Raising Trust in the Food Supply Chain

Alexander Krumpholz, Marthie Grobler, Raj Gaire, Claire Mason, Shanae Burns (CSIRO Data61)

With more devices connected to the internet, collecting and sharing data using the Internet of Things (IoT) is an exciting prospect for many food supply chain stakeholders and consumers. However, new technologies introduce significant real and perceived security and privacy concerns that are hindering broader adoption of these technologies. While many of these risks can be mitigated through advanced privacy preservation technologies and security practices, we hypothesized that participants in primary industry supply chains have limited knowledge of these tools. By investigating perceptions and attitudes towards data sharing and privacy preserving tools, we hoped to reveal how communication strategies could be targeted to address this barrier to usable security in data sharing and digital food supply chains.

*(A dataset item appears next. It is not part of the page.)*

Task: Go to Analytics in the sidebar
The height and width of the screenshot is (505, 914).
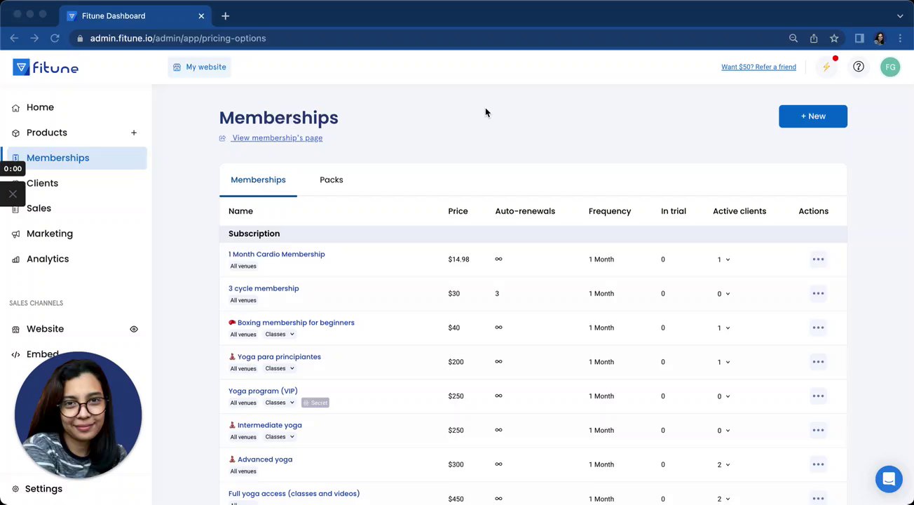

To this end, we carried out pilot interviews and conducted a survey of Australian food supply chain stakeholders to explore: (1) current data sharing practices and the attitudes of food supply chains participants towards such practices, and (2) the perception towards privacy preserving techniques. We found that the extent of data sharing differs among different food supply chains. In general, participants in these supply chains were cautiously positive about the potential for data sharing. They also report that they were developing more trust in privacy preserving technologies as a tool for managing data sharing risk. An issue that emerged was the perception that the effort required to engage with data sharing platforms outweighs the benefits derived from them. Furthermore, the benefits of data sharing were not seen to be evenly distributed across the supply chain. These findings provide useful direction for progressing the adoption of digital supply chains.